### [Exercise passage]
────────

A OneVoice voting booth manned by students is active in Tel Aviv.Over 113,000 Palestinians and Israelis have expressed their viewpoints in the OneVoice citizen negotiations since its launch in February. According to the organizers, Palestinians and Israelis are turning to …
According to the organization, 58,032 Palestinians and 55,820 Israelis have participated in the OneVoice Public Negotiations Platform to date. Means of recruitment included focused workshops, door-to-door canvassing, voting booths at bus and train stations and other public places, internet voting, as well as recruitment by friends and colleagues at the workplace. In the most recent round, which began in mid-June and ended more than a month ahead of schedule on July 10, more than 40,000 new members.

────────

### [Given data]
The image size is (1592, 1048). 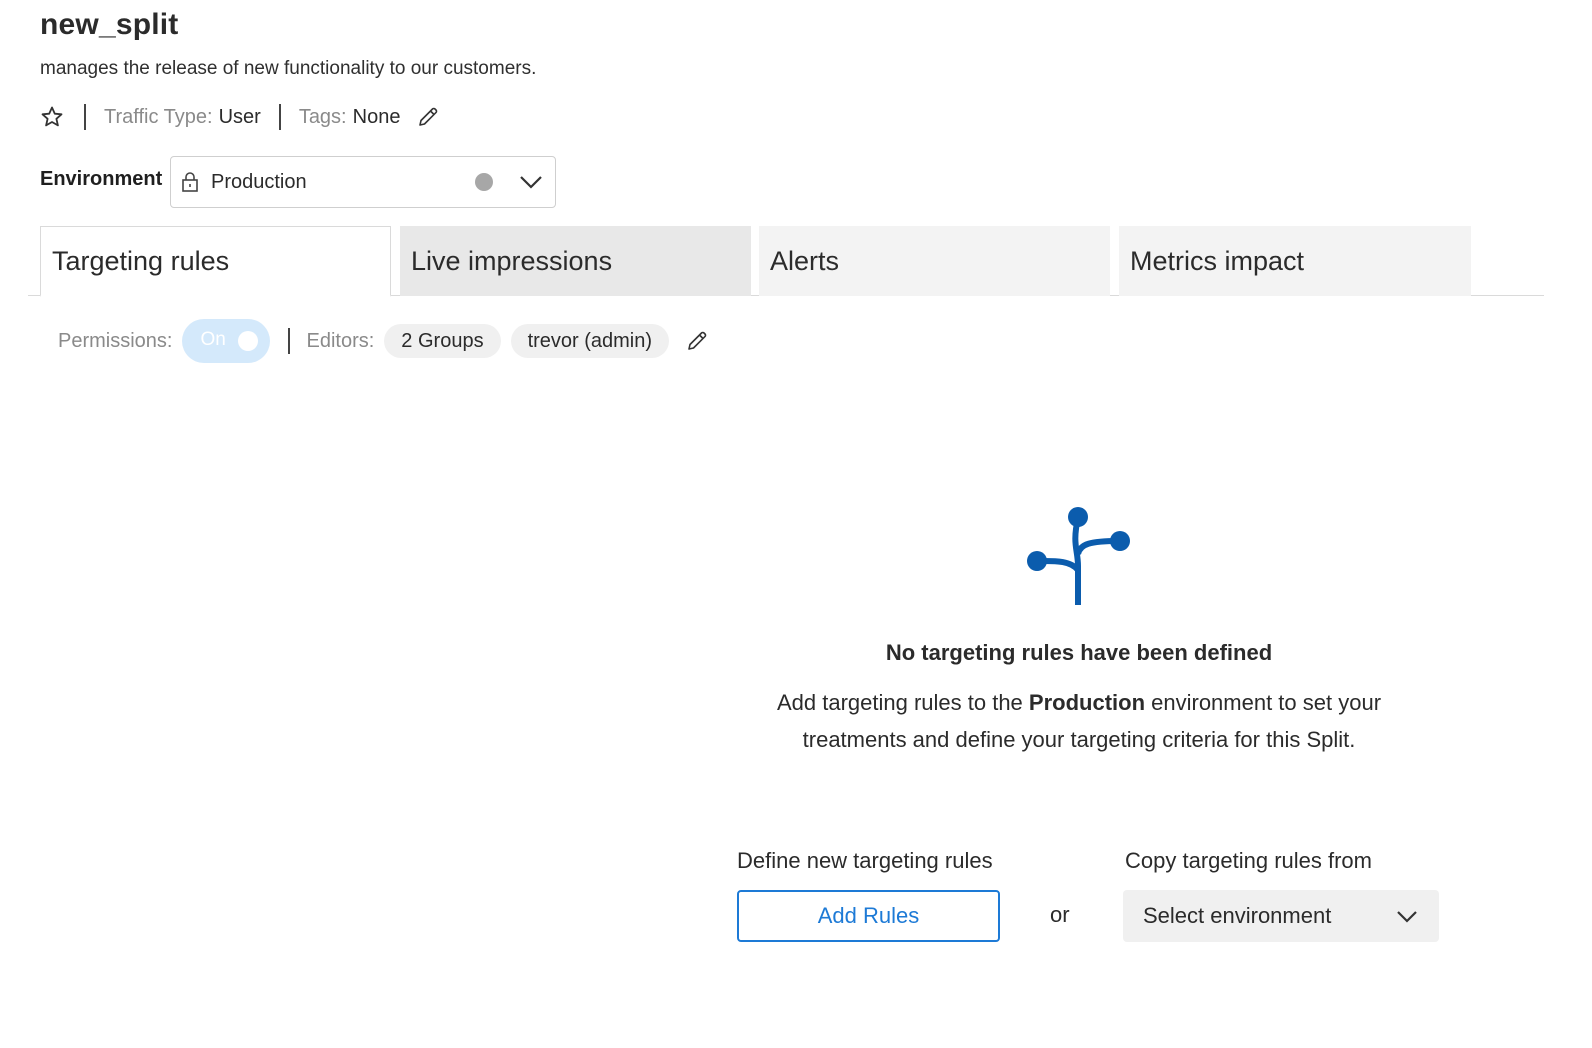 I want to click on tags-value: None, so click(x=376, y=116).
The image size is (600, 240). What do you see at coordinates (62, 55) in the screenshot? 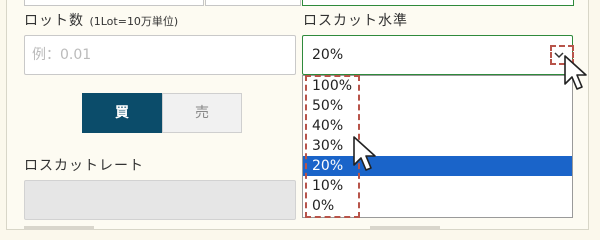
I see `lot-placeholder: 例：0.01` at bounding box center [62, 55].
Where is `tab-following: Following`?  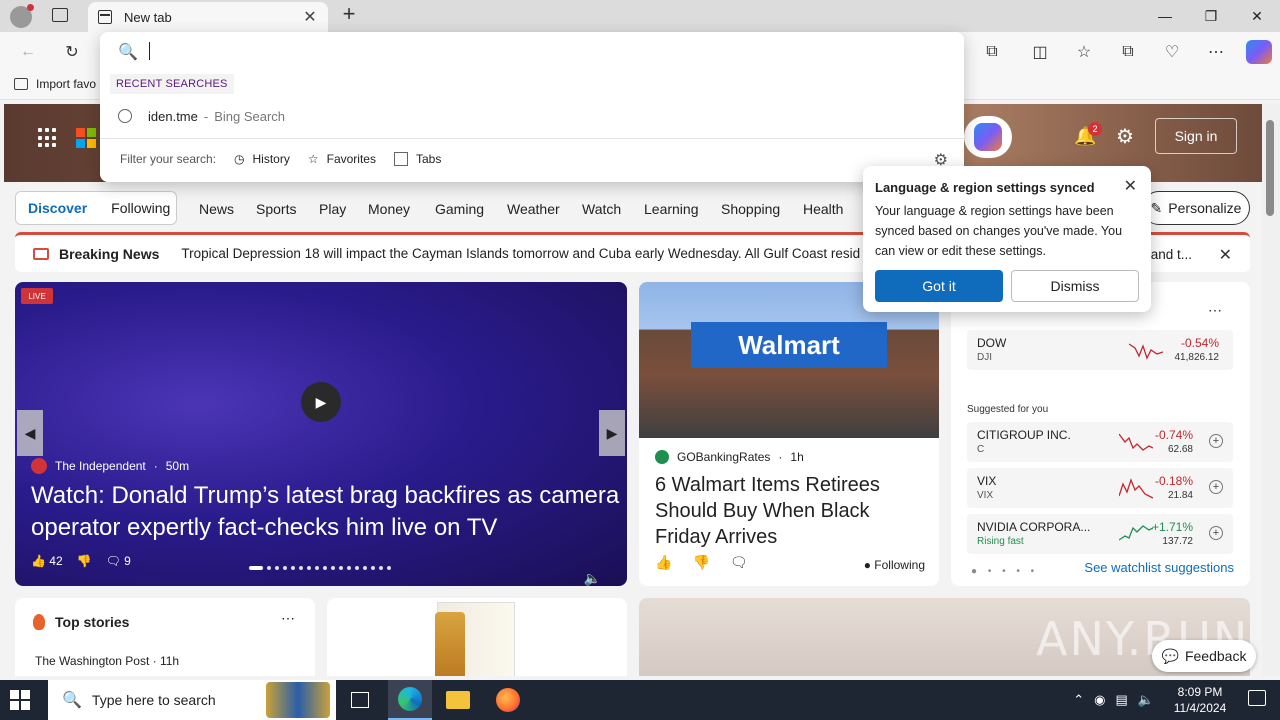
tab-following: Following is located at coordinates (140, 208).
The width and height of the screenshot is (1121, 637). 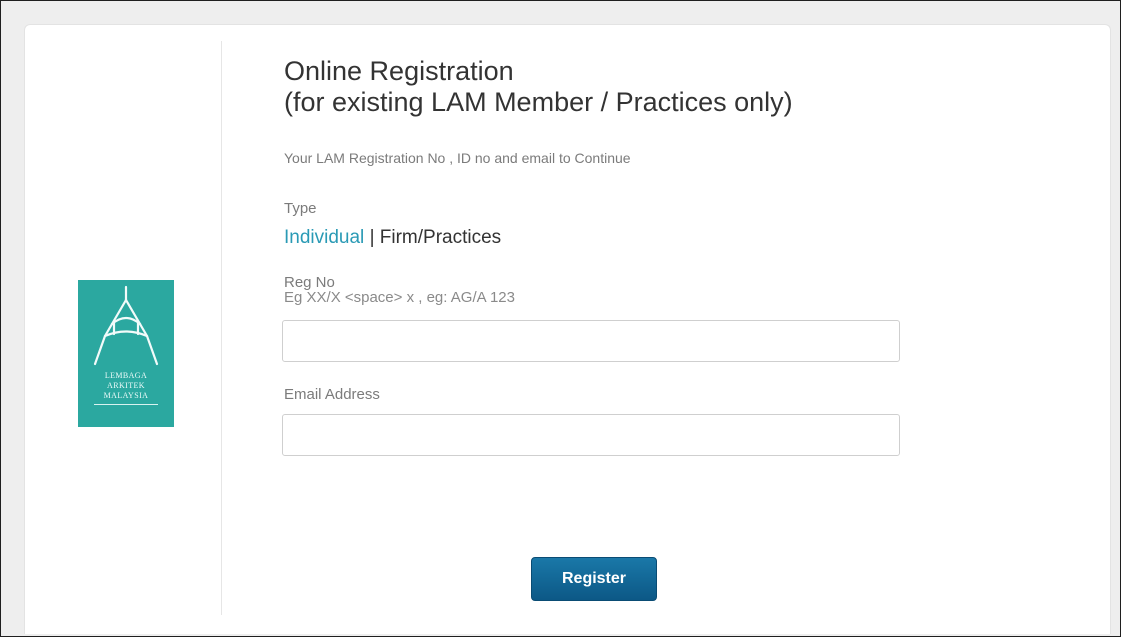 I want to click on logo-wordmark: LEMBAGA ARKITEK MALAYSIA, so click(x=126, y=386).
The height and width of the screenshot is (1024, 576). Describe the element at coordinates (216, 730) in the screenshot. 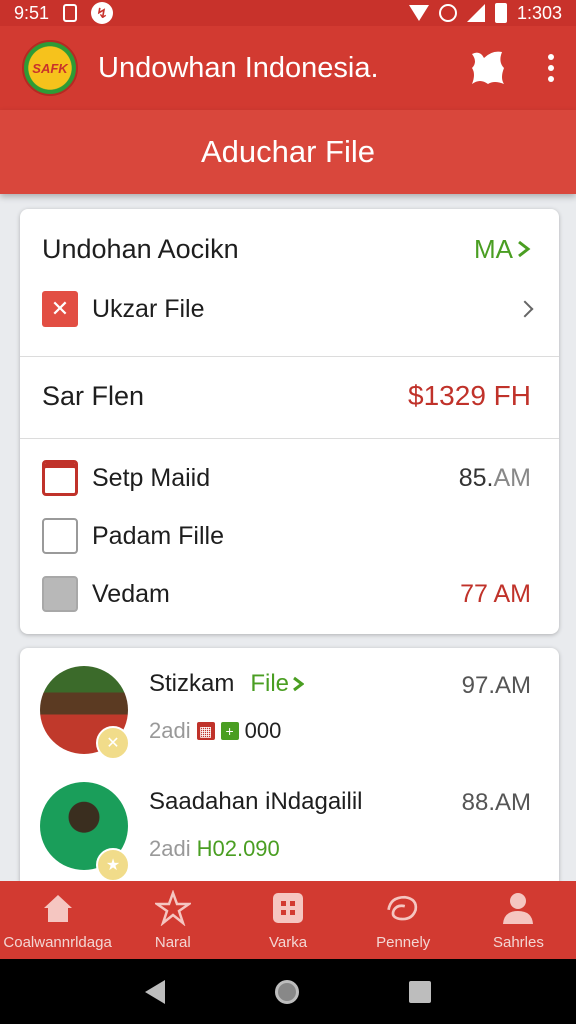

I see `chat-subtitle: 2adi ▦ + 000` at that location.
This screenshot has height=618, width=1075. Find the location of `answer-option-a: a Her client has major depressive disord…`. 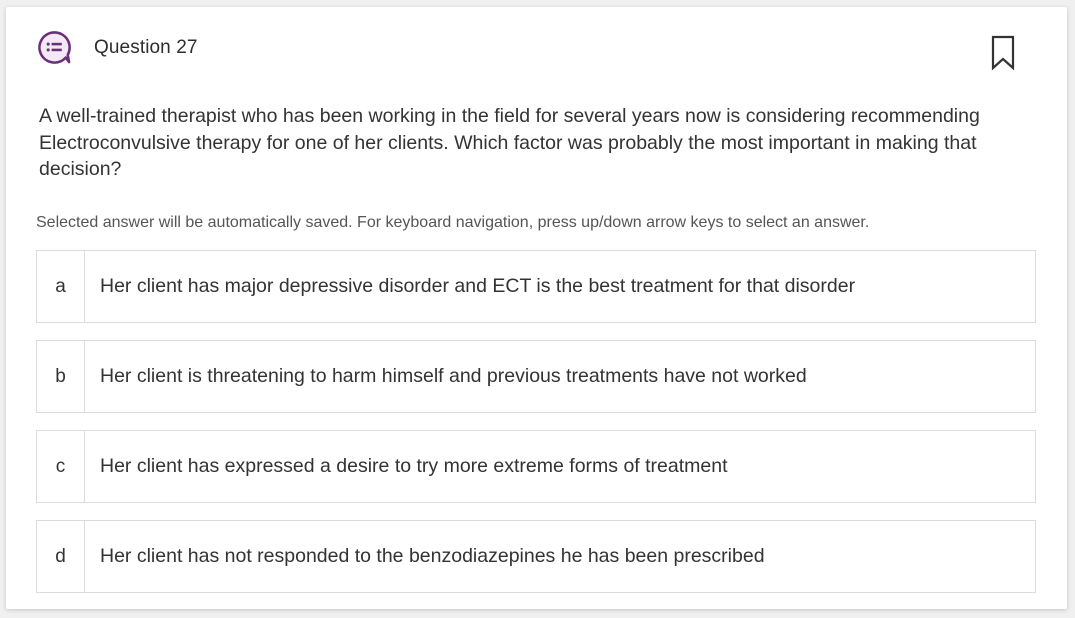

────────

### [Exercise prompt]
Write the next part of the article on the OneVoice citizen negotiations, starting after its final sentence. The records have no part in this.

### [Exercise output]
“I’ve been totally astonished by the level of response so far, considering the modest amount of financial investment,” OneVoice’s Mohammed Darawshe told ISRAEL21c. “The fact that we’ve been able to generate over 113,000 responses is totally beyond our expectations. If we had more financial means to deploy more voting stations, and develop satellite connections and a media campaign, the results would have been ten times greater. But we hope to do all that in the future.”
According to preliminary results, three out four Palestinian and Israeli participants affirmed a two state solution. Palestinians and Israelis voted on ten specific proposals, including difficult questions dealing with the creation of two states, borders, settlements, occupation, terrorism, security, and the status of Jerusalem.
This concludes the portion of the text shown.